Santuário habitado por uma força regeneradora
É disso que o teatro deveria falar. É isso que poderíamos representar no palco, e com talento, por menos que alimentássemos a nossa imaginação com a fonte que se acha bem à nossa volta e que nos nutre. Em minha opinião, o teatro ideal guarda a promessa secreta de abordar todos esses assuntos.
Por seu financiamento público, o teatro institucional escapa ainda da lógica da competitividade, mesmo que seja verdade que as considerações de rentabilidade estejam a ganhar terreno. Talvez a sociedade retomasse um pouco da confiança em si, se ela encontrasse alguns palhaços bem ousados para lhe apresentar um espelho, recolocá-la em questão, rir dela sem parar.
O teatro poderia ser assim: um santuário habitado por uma força regeneradora, quando as indústrias dedicadas à narração do mundo estiverem atormentadas por uma exigência de rentabilidade proporcional à sua falta de liberdade – basta ligar a televisão para se convencer disso. A frustração suscitada por mídias cada vez menos independentes explica, em parte, por que tanta gente, principalmente jovens, corre para o Schaubühne com a convicção de encontrar ali um lugar onde ainda se pode atuar e pensar livremente. Um lugar onde se podem ver no palco as distorções corporais de pessoas especialistas em flexibilidade.

★ ★ ★

O QUE SE PEDE ::
Liste todas as ações que, segundo o trecho selecionado, alguns palhaços bem ousados fariam com a sociedade.

DADOS FORNECIDOS ::
★ ★ ★

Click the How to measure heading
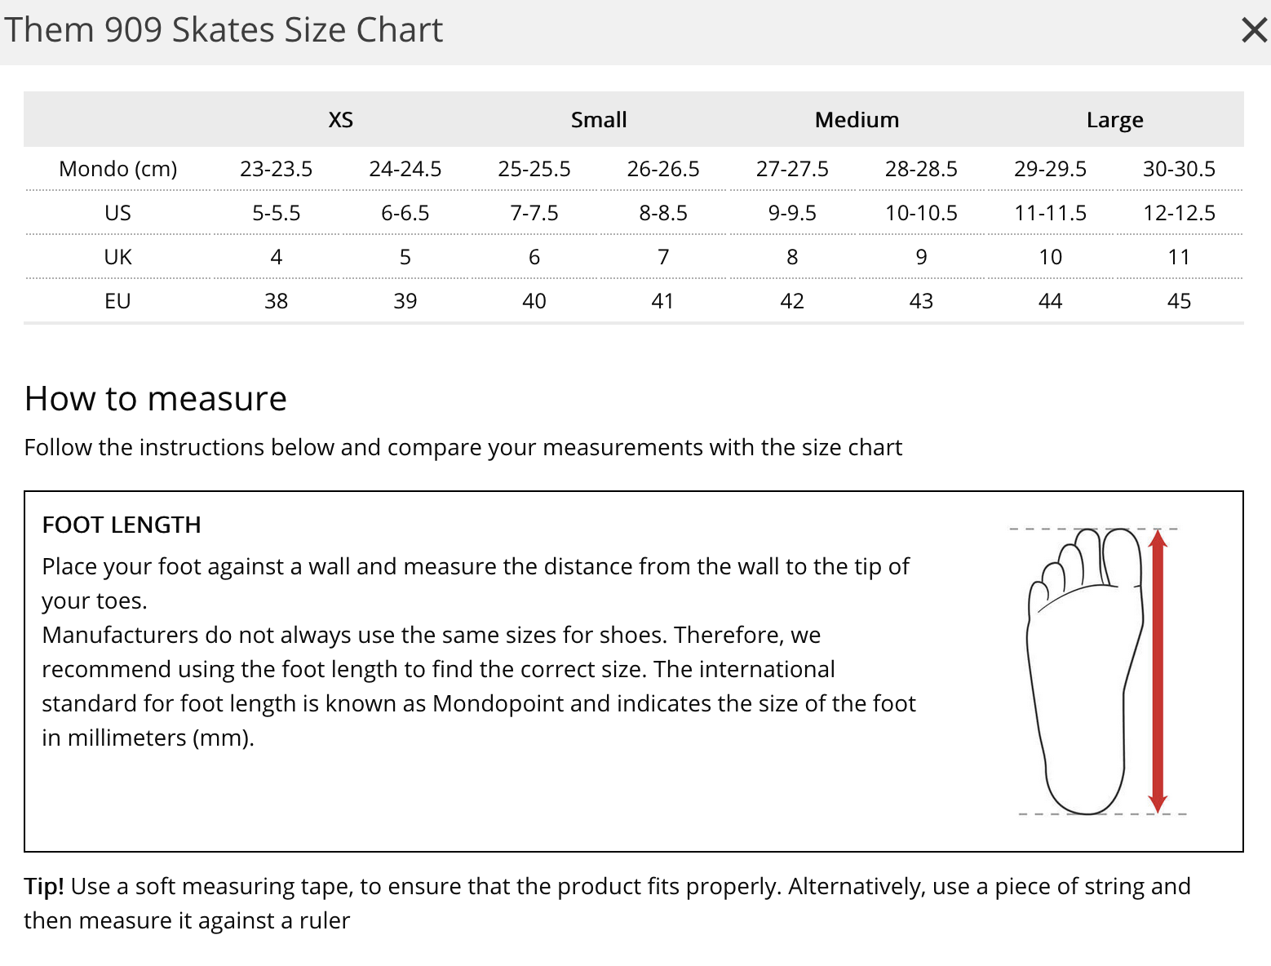The width and height of the screenshot is (1271, 966). pos(156,399)
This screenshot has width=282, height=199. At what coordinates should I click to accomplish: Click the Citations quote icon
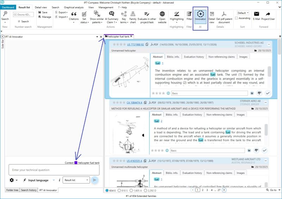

★ ★ ★

RESPOSTA ESPERADA ::
- apresentar-lhe um espelho
- recolocá-la em questão
- rir dela sem parar